**PROMPT**:
Where the line containing "Image resolution: width=1728" appears in the entries below, begin there and output every line through the last, exactly, minus the pictures.

**SUPPLIED INFORMATION**:
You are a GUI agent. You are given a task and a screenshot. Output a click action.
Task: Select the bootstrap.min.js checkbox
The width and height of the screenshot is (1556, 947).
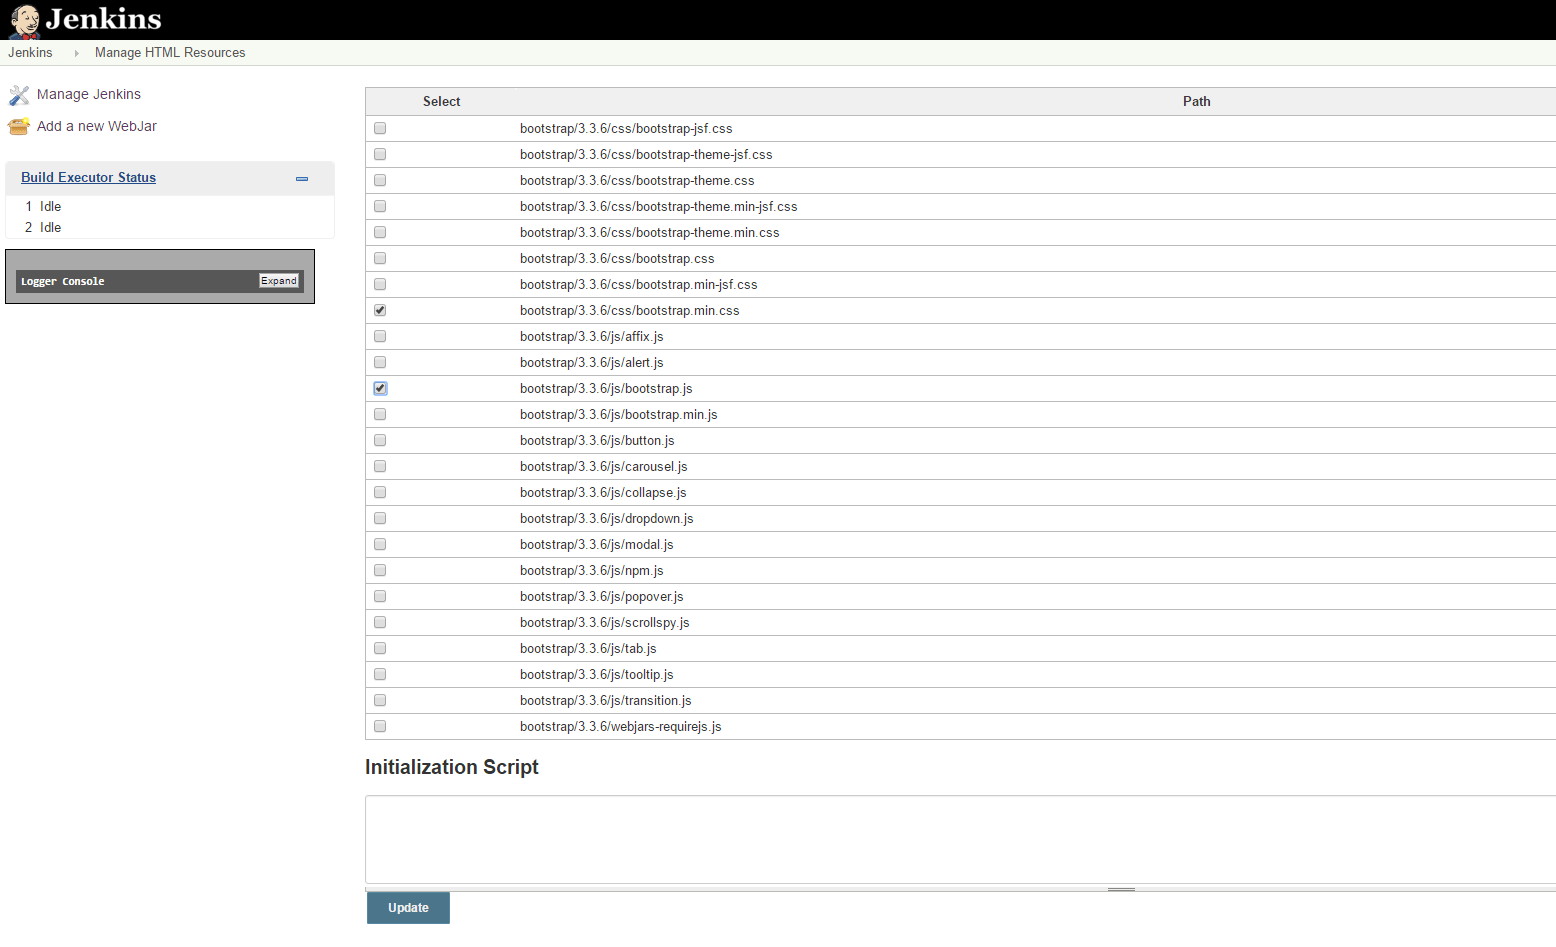click(380, 414)
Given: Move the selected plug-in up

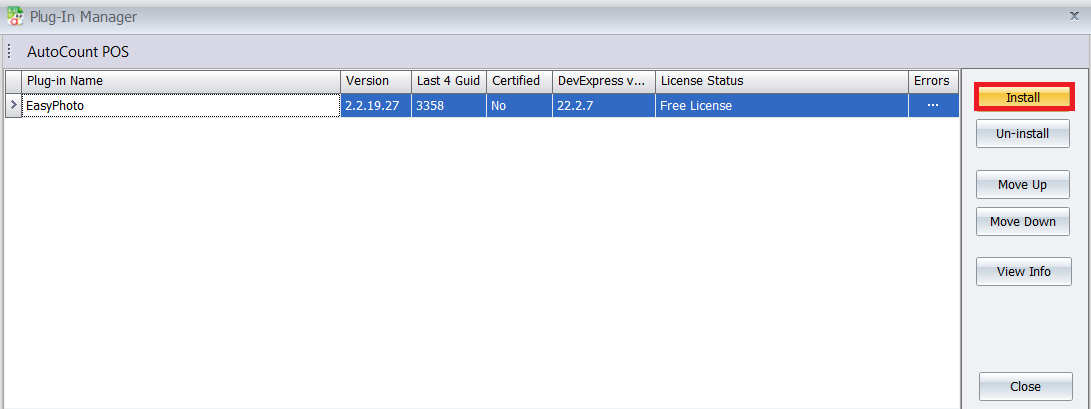Looking at the screenshot, I should point(1023,184).
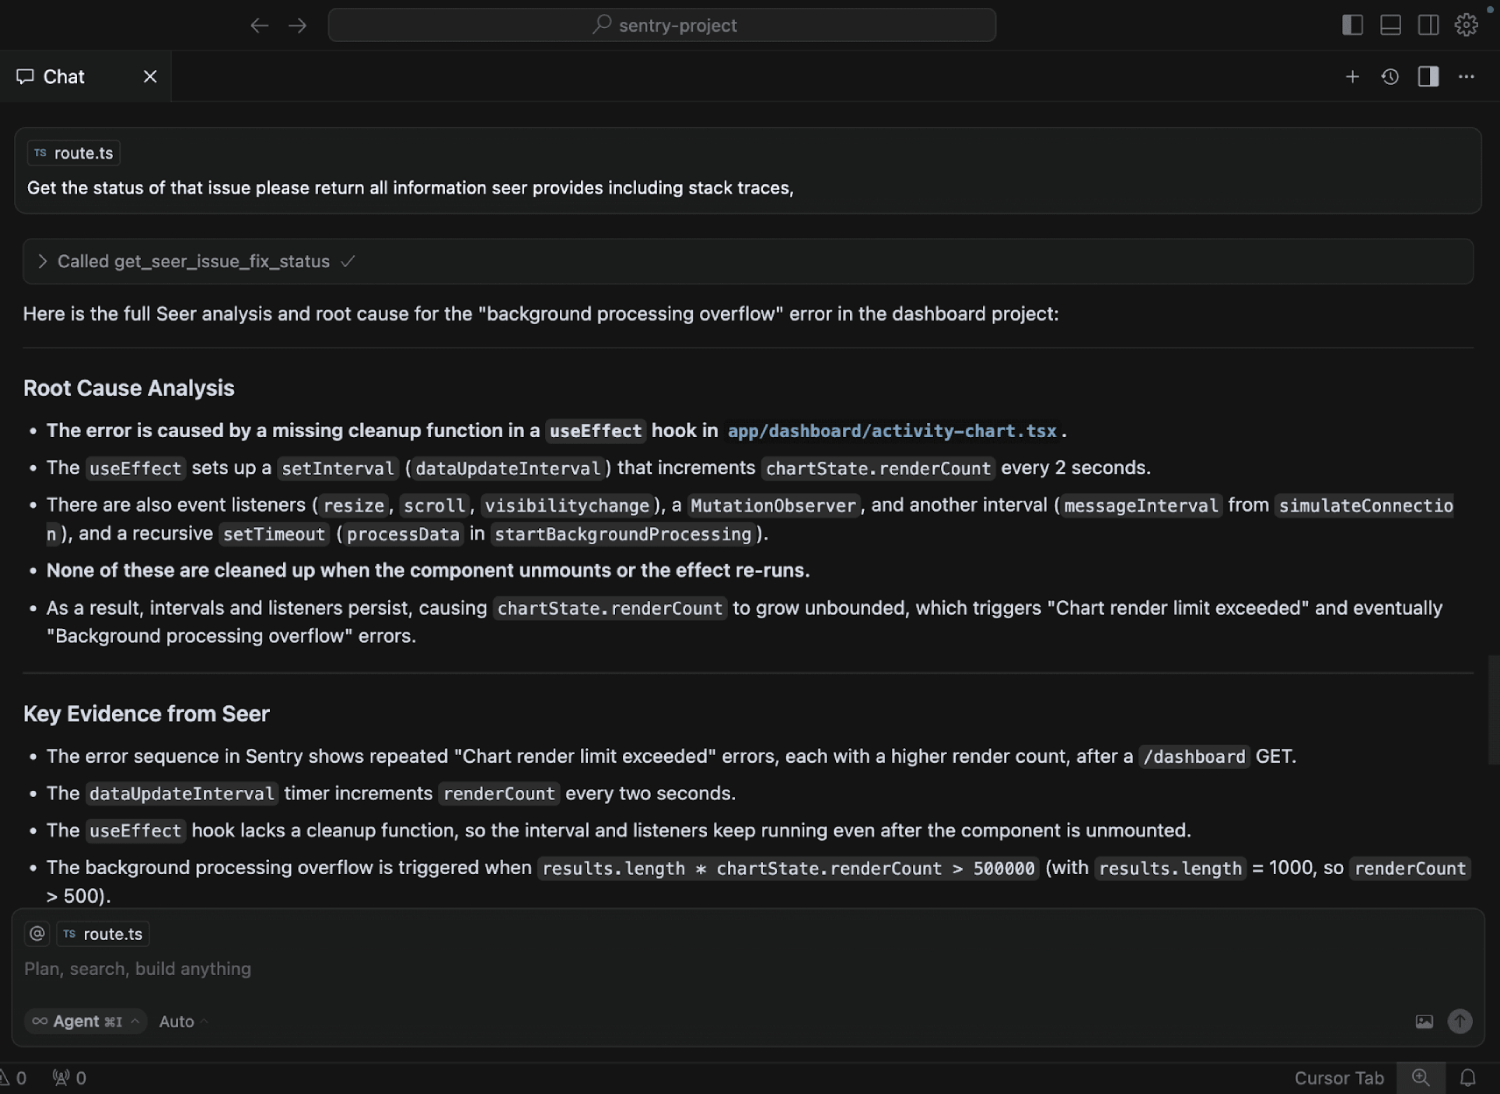Image resolution: width=1500 pixels, height=1094 pixels.
Task: Click the magnifier icon next to Cursor Tab
Action: pyautogui.click(x=1421, y=1078)
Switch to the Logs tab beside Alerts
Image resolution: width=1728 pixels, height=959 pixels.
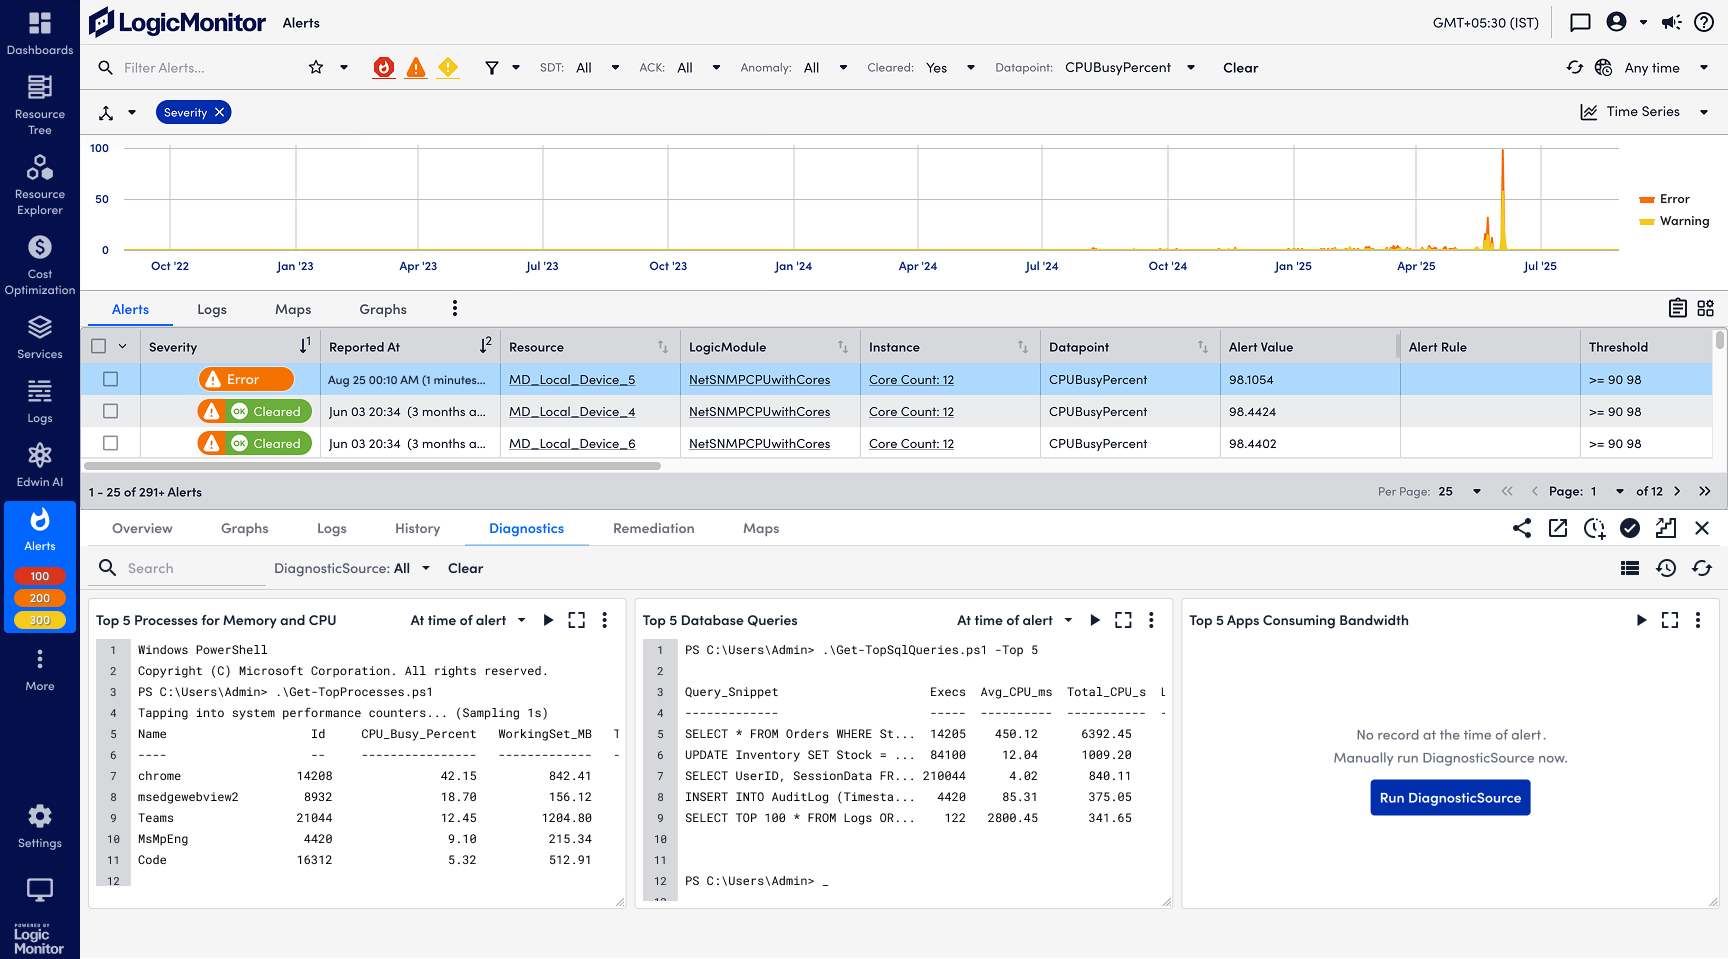[212, 309]
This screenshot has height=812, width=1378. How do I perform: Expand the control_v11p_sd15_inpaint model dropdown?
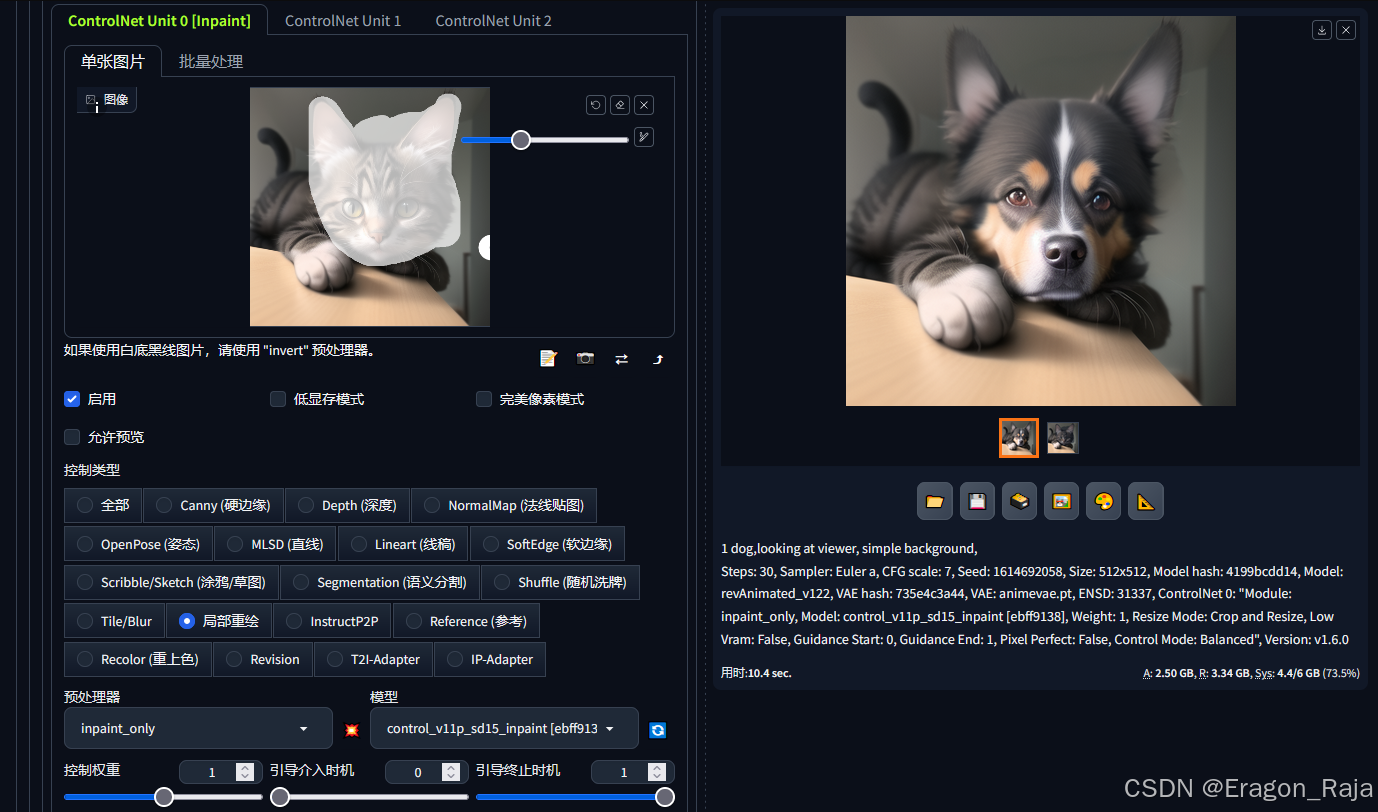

**EXERCISE OUTPUT**:
Image resolution: width=1728 pixels, height=959 pixels.
[212, 309]
This screenshot has height=812, width=1378. How do I perform: Expand the control_v11p_sd15_inpaint model dropdown?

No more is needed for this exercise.